» WORK TASK
Go through the listing below and show each line that has the word "Expand".
** Opening DATA RECORDS block **
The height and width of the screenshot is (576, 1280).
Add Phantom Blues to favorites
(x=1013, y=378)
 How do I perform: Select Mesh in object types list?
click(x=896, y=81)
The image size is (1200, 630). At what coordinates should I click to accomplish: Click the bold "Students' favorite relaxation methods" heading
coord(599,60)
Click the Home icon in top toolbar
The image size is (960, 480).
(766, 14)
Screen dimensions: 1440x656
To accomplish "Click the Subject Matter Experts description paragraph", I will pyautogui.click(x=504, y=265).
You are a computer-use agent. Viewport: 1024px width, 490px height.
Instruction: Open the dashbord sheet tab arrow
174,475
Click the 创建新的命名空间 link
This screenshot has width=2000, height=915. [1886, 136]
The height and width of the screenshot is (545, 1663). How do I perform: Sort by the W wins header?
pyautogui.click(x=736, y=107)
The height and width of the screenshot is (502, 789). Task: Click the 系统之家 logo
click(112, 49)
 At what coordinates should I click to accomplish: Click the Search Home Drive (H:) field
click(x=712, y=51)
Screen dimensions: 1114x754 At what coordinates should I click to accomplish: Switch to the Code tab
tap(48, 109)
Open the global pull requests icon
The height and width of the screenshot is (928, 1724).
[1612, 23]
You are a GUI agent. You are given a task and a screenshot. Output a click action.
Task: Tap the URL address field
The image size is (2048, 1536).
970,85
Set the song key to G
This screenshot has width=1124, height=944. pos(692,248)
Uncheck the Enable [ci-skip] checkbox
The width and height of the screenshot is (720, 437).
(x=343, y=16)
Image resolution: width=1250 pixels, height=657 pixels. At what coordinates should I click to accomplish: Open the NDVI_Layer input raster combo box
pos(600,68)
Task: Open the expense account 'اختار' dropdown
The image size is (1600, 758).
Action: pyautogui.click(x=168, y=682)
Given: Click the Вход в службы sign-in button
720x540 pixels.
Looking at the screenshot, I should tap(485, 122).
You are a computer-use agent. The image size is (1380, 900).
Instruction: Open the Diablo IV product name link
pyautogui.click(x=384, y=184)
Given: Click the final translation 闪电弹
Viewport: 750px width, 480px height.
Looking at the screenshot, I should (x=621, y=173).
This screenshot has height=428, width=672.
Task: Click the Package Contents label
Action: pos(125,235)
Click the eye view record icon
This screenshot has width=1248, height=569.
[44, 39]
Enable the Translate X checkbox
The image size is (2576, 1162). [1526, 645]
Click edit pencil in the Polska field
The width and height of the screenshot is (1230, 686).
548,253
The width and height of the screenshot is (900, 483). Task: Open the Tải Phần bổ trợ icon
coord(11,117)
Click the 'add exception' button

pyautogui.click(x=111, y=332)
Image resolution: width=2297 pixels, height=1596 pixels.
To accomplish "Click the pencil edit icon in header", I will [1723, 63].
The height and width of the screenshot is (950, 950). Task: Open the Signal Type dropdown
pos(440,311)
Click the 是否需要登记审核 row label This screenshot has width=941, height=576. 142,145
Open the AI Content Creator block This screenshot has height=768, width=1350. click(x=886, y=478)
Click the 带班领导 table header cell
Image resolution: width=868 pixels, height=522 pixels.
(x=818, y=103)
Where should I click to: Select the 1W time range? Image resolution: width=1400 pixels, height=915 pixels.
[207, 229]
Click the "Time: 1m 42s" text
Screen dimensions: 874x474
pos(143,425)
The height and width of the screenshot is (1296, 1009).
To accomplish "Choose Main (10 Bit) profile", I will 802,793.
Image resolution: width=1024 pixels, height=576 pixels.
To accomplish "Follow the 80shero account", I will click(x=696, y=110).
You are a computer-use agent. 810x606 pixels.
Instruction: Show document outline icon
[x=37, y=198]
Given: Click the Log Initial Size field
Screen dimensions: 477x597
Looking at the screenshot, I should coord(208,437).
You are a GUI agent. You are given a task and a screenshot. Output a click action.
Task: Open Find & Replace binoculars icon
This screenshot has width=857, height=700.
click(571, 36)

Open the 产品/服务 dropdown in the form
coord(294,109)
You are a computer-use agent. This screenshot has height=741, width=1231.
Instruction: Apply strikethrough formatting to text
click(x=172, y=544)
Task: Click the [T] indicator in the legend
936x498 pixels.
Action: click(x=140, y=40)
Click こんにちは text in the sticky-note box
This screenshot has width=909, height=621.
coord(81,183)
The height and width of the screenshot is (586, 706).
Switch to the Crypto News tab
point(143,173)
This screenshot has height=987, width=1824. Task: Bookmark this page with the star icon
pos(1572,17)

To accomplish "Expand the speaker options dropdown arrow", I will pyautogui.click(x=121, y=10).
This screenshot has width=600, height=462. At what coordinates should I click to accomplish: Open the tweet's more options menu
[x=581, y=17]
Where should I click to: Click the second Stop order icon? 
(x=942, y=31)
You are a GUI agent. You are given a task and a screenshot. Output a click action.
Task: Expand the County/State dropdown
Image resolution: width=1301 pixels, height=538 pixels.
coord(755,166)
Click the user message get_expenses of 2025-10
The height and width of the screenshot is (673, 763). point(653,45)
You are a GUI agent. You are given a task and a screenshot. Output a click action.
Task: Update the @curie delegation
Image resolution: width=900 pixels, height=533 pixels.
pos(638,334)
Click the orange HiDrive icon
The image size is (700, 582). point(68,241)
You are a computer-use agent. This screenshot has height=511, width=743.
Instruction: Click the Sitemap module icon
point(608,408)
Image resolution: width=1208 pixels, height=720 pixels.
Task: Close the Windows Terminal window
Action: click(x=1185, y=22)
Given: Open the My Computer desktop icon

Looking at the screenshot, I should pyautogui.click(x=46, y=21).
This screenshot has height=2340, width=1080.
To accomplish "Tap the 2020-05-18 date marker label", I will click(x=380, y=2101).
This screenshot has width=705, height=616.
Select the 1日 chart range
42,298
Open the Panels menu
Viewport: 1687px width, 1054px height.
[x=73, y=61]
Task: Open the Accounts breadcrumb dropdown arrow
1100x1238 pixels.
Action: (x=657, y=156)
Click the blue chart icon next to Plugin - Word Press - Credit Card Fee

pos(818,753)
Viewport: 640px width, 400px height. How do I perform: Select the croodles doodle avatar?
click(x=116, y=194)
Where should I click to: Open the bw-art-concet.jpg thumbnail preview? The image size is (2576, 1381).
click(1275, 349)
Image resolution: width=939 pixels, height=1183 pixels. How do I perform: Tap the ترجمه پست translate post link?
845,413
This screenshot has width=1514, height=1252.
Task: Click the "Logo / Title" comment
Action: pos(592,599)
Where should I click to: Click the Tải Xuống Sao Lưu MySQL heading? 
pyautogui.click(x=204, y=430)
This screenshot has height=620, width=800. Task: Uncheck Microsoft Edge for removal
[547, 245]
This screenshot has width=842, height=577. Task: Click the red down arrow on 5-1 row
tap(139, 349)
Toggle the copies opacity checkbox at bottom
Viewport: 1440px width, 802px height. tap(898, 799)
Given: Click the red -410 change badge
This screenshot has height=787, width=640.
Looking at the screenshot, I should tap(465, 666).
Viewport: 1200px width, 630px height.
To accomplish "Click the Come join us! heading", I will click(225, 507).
** Closing DATA RECORDS block **
» WRITTEN REPLY
To accomplish "Expand the speaker options dropdown arrow", I will pyautogui.click(x=121, y=10).
Task: Expand the County/State dropdown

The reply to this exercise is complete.